## begin

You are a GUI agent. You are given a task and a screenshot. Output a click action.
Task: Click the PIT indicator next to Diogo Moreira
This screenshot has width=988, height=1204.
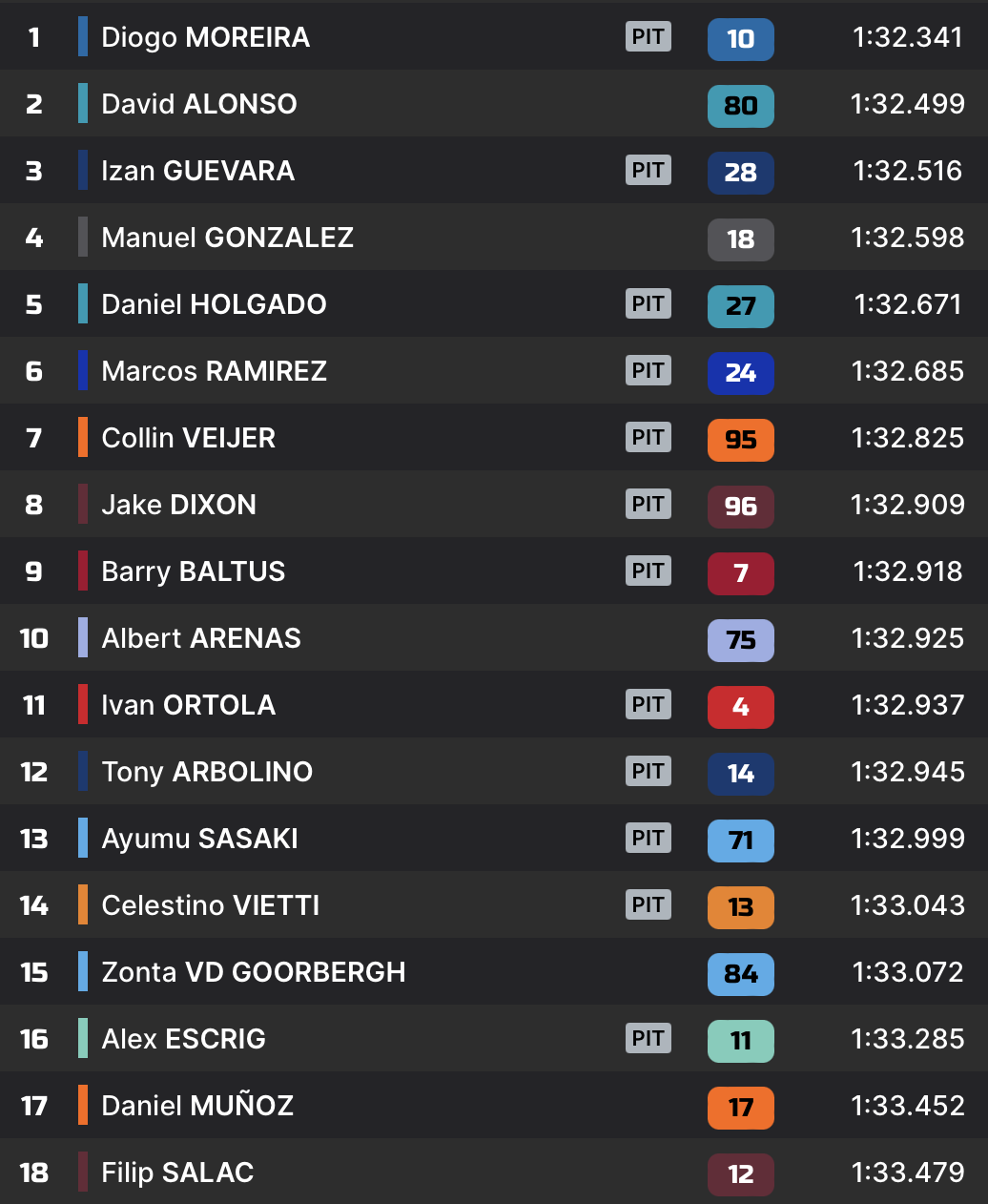pos(648,37)
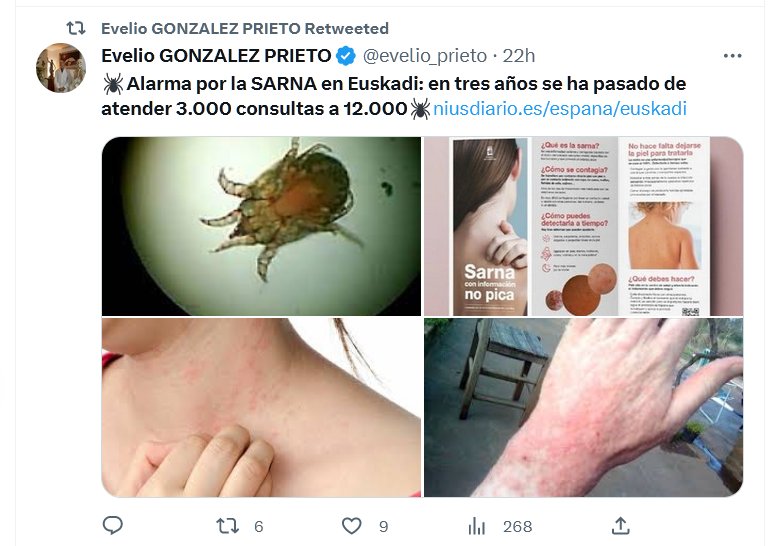Enlarge the microscope mite image

click(x=261, y=226)
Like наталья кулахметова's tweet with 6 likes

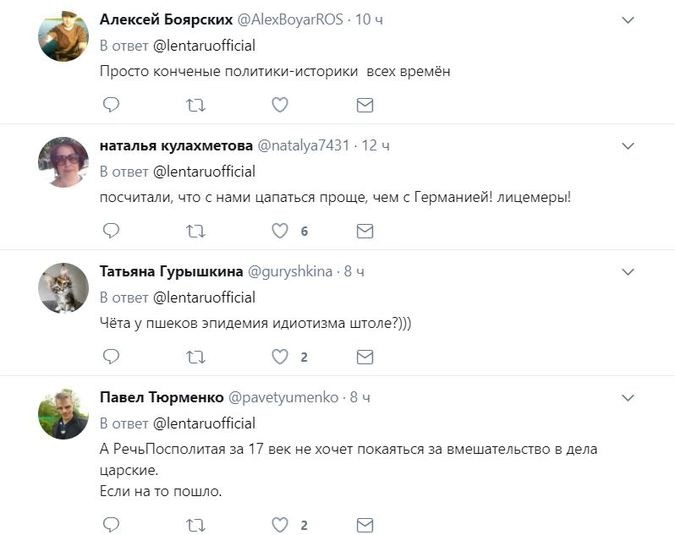point(281,231)
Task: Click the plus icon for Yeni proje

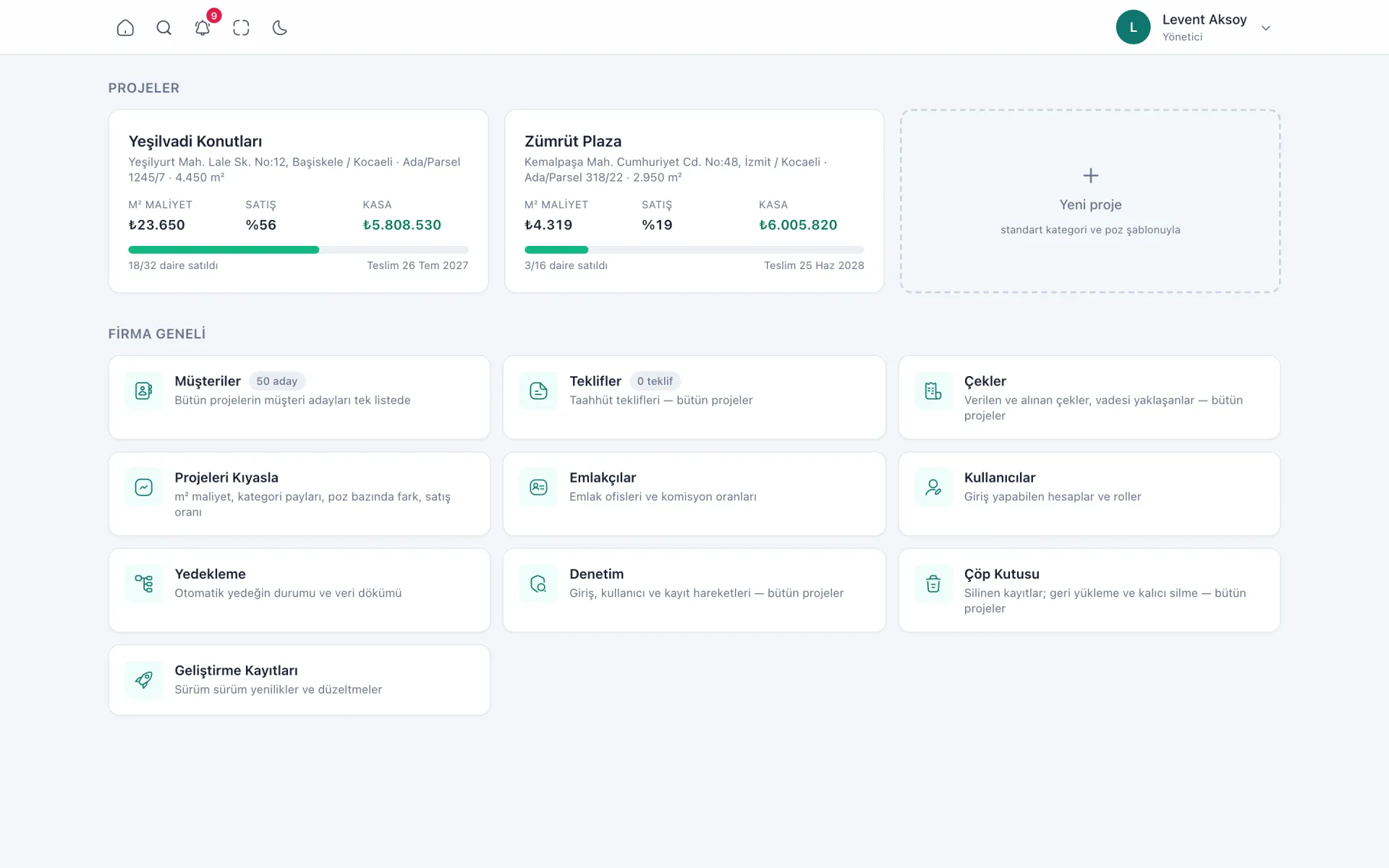Action: coord(1090,176)
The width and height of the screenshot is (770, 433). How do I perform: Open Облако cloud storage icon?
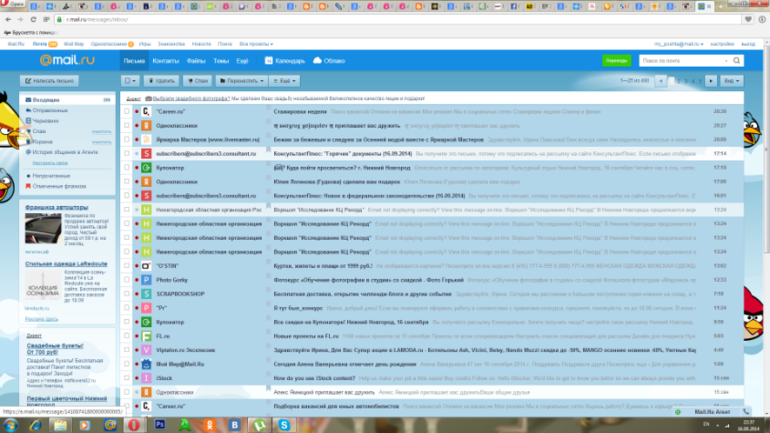317,61
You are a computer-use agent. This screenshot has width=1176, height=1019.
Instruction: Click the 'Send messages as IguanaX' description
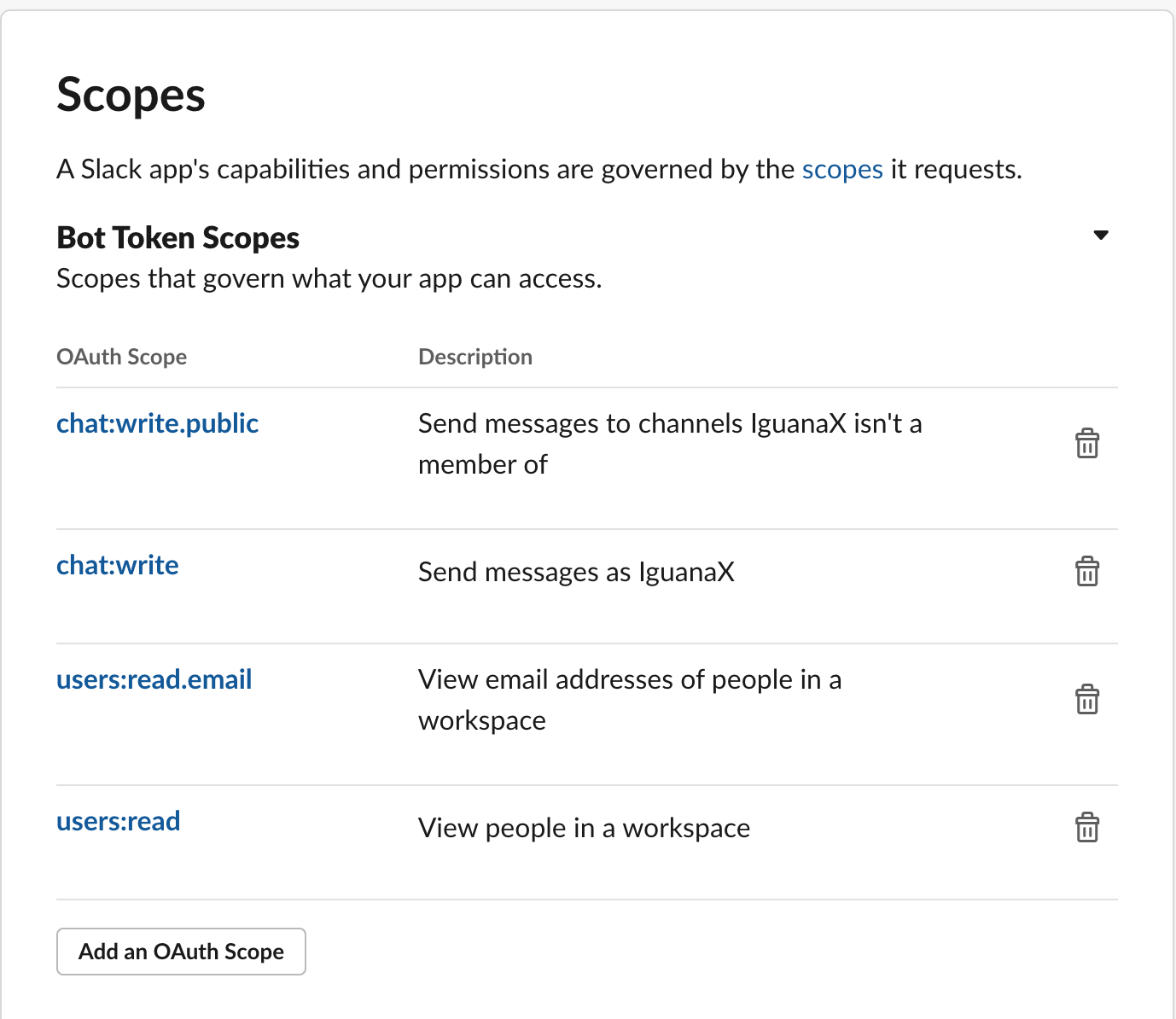coord(576,572)
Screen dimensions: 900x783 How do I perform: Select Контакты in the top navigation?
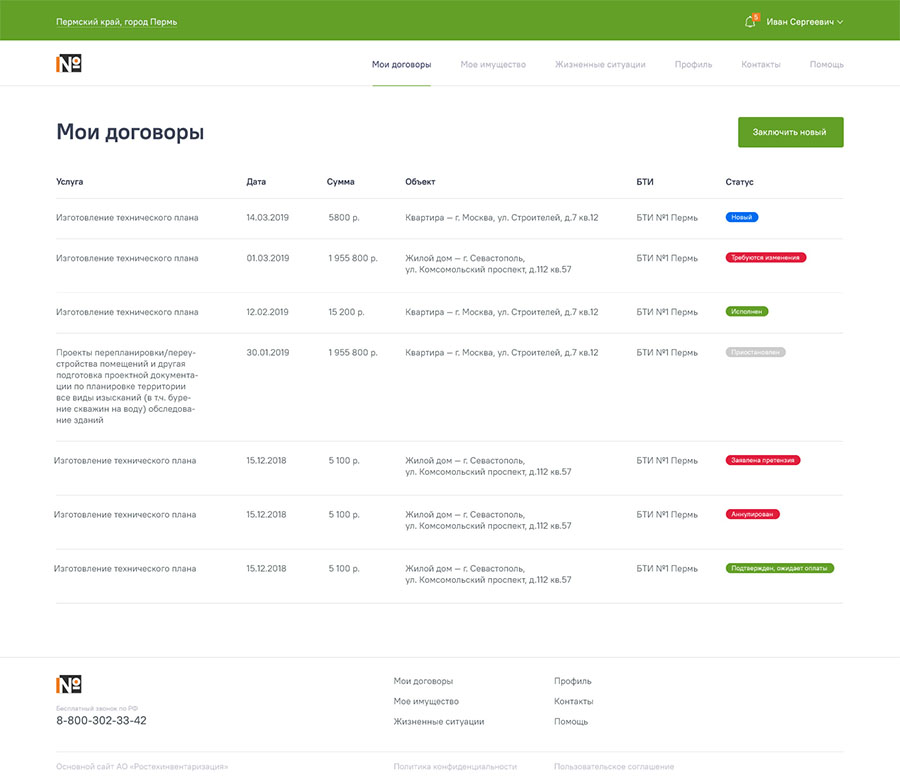(761, 65)
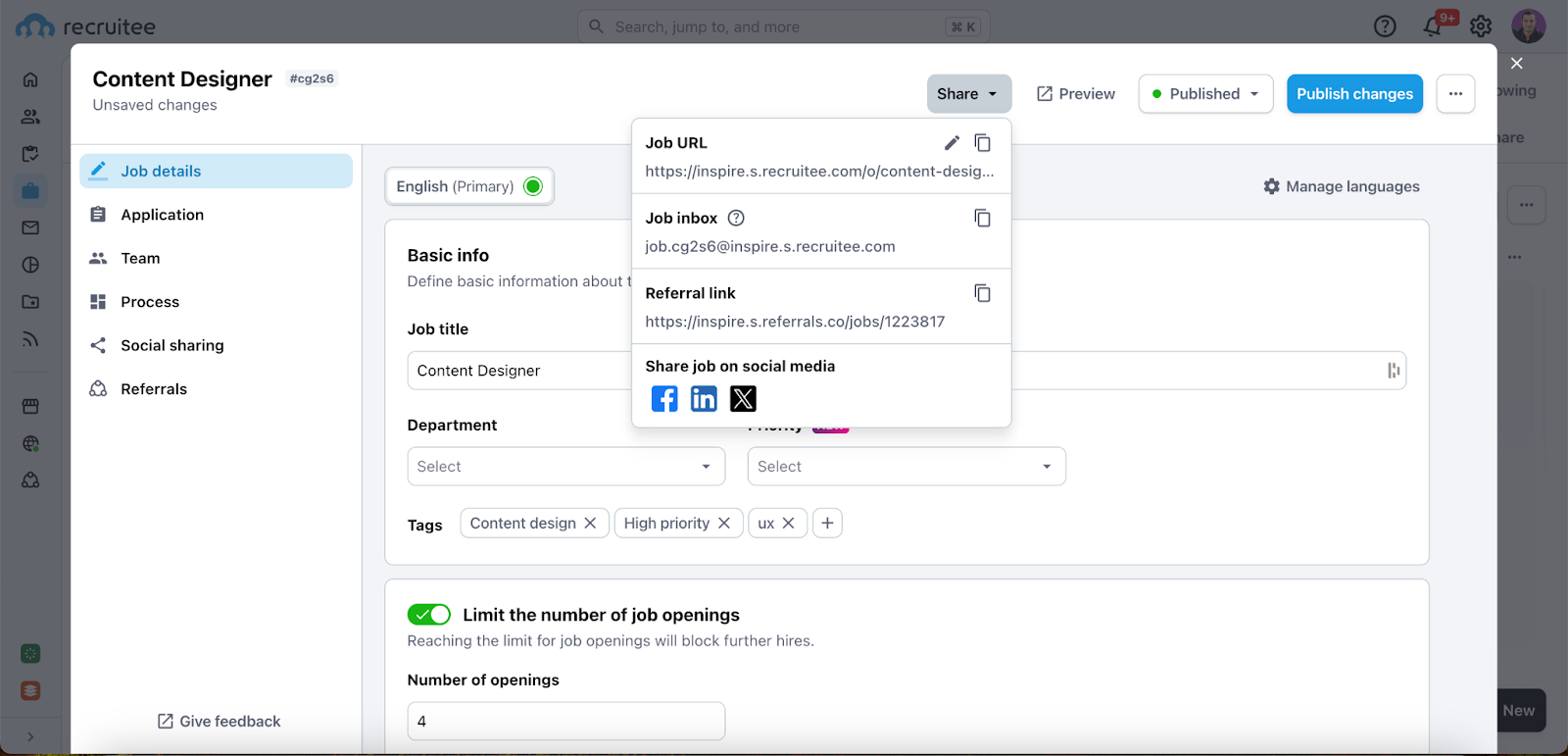
Task: Collapse the Share dropdown menu
Action: coord(968,94)
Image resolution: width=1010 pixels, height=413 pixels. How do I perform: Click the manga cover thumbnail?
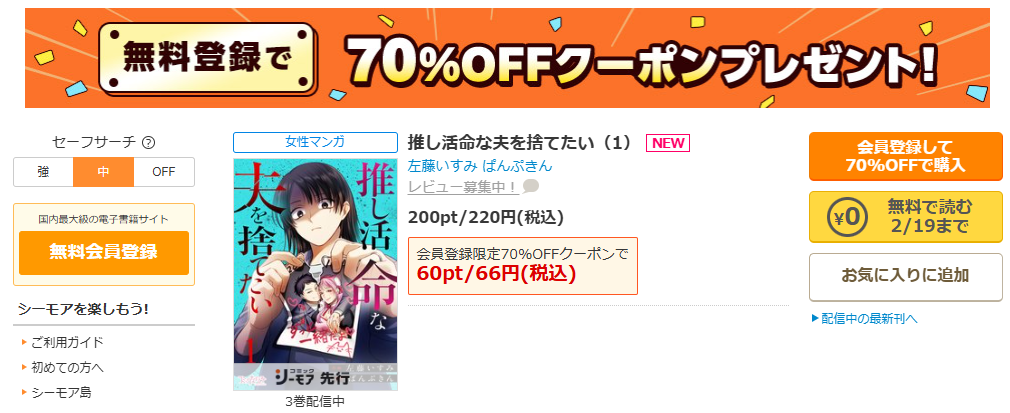click(315, 274)
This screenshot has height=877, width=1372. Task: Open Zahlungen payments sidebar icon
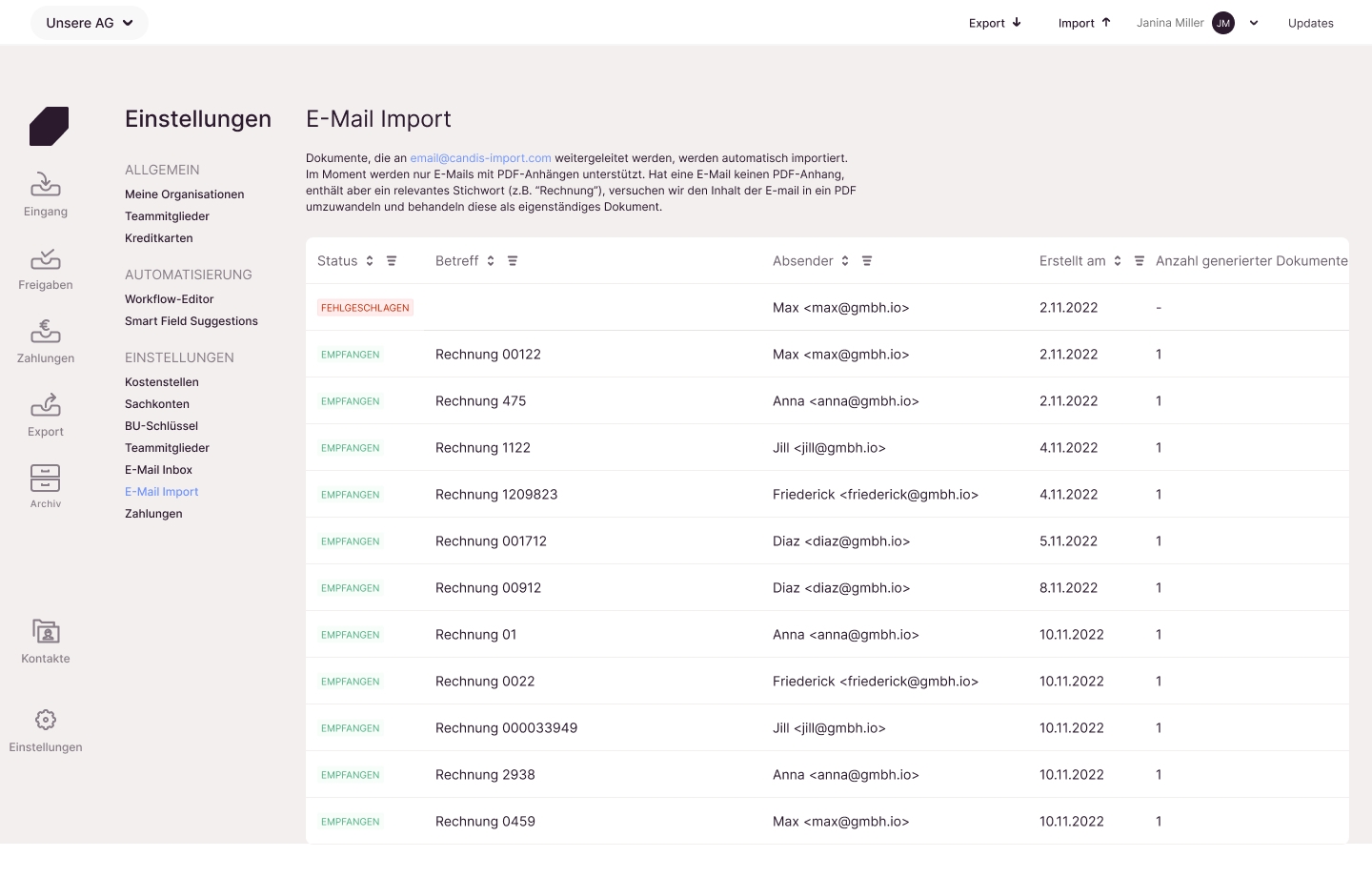[46, 332]
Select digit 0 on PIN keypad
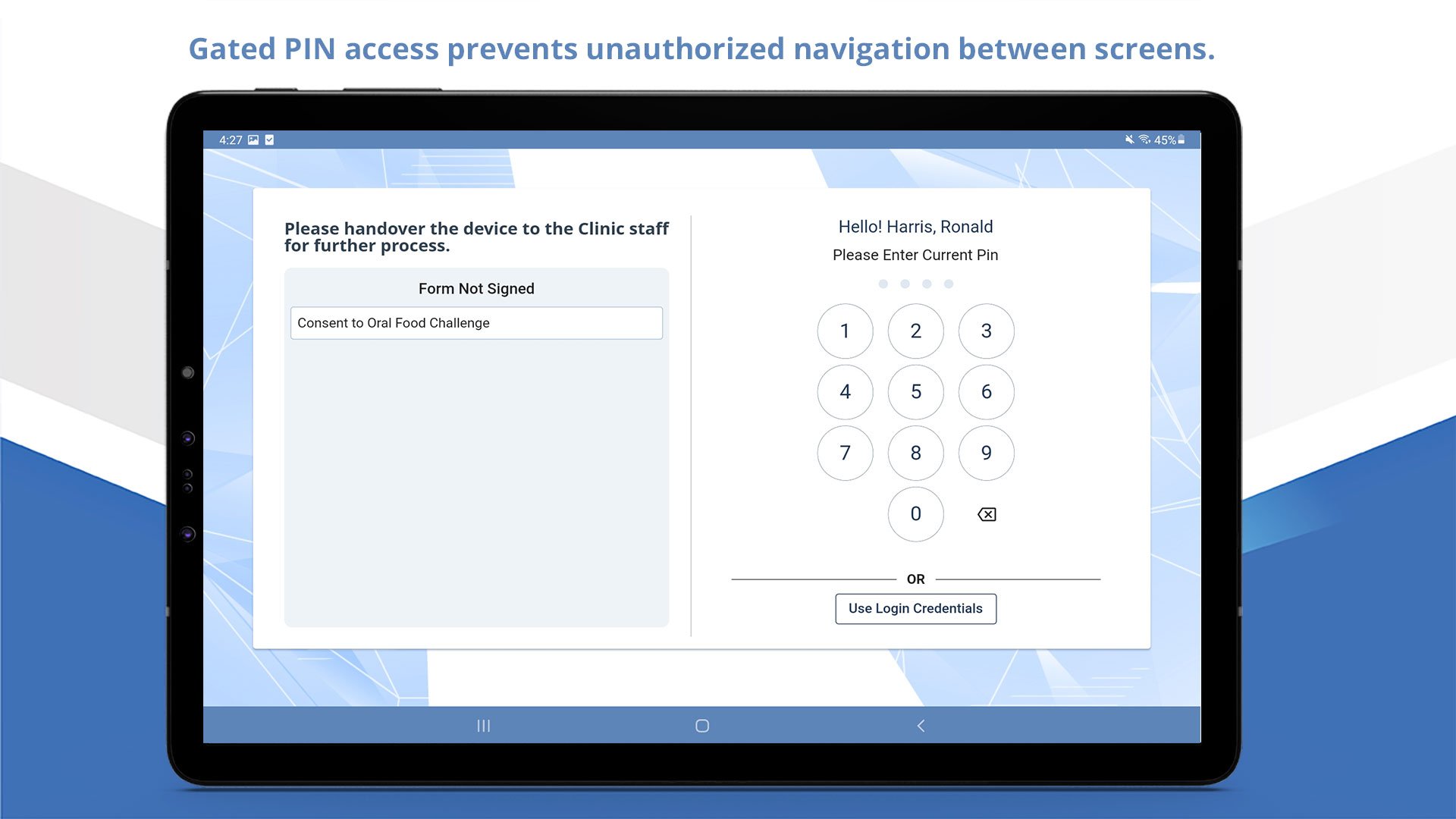This screenshot has width=1456, height=819. click(915, 514)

## end

Identify every line in the material above that contains the string "perform", with case counting, and copy each of those lines in full.

The width and height of the screenshot is (770, 433). How do I perform: Open Облако cloud storage icon?
Screen dimensions: 900x783 How do I perform: Select Контакты in the top navigation?
Image resolution: width=1010 pixels, height=413 pixels. How do I perform: Click the manga cover thumbnail?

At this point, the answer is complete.